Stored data
◇ ◇ ◇ ◇ ◇ ◇ ◇
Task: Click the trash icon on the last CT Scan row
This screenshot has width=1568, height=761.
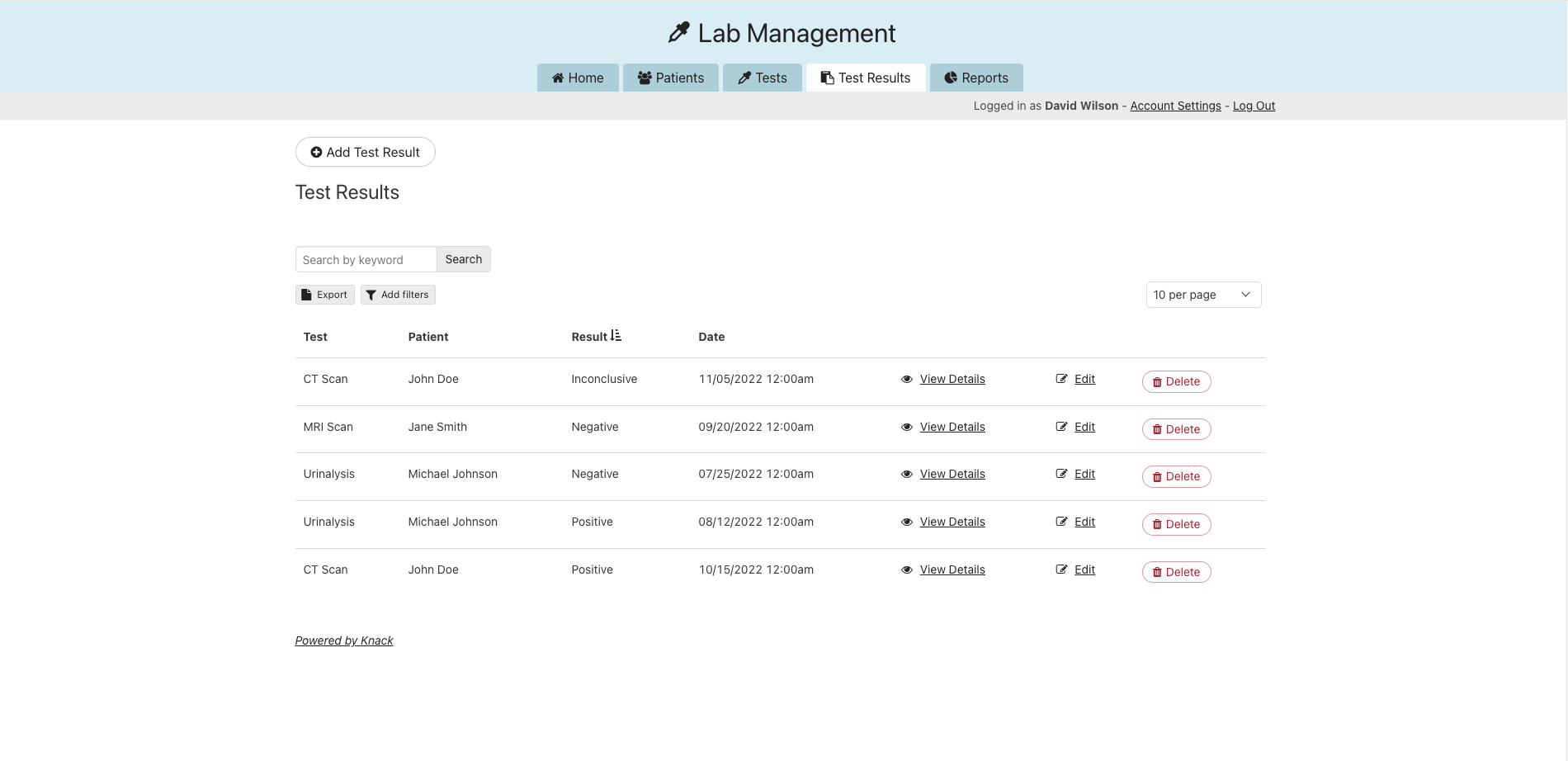Action: click(x=1155, y=571)
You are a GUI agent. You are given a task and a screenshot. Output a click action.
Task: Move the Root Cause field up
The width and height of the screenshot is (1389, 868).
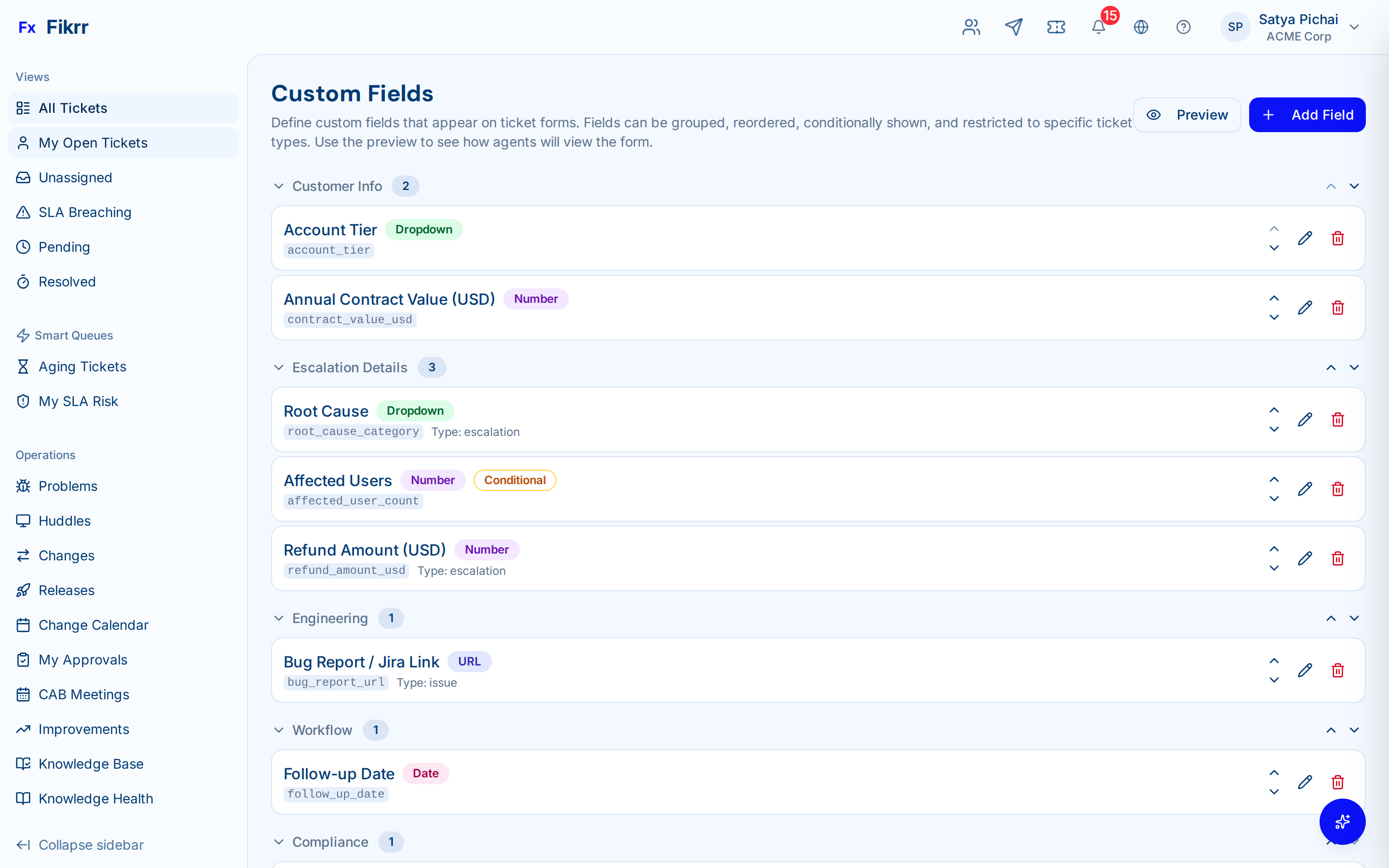1274,410
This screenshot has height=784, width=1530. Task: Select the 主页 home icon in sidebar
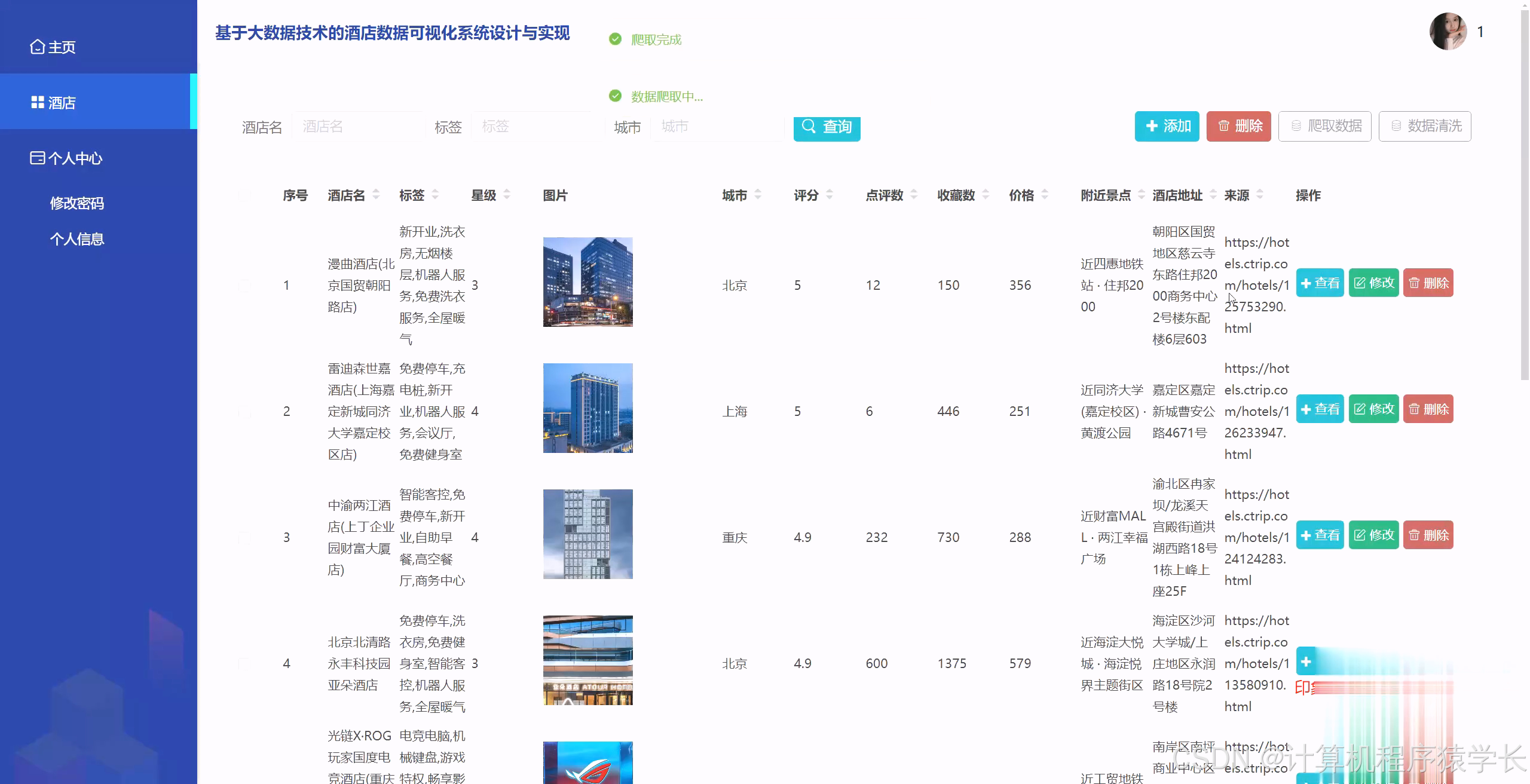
◇ ◇ ◇ ◇ ◇ ◇ ◇
Exercise description
Copy exactly the lines from the line that has "The width and" through the last line of the entries above, inclusive, and no others. Pictures do not go in the copy.

Problem solution
The width and height of the screenshot is (1389, 868).
1274,410
This screenshot has height=784, width=1530. Task: Select the 主页 home icon in sidebar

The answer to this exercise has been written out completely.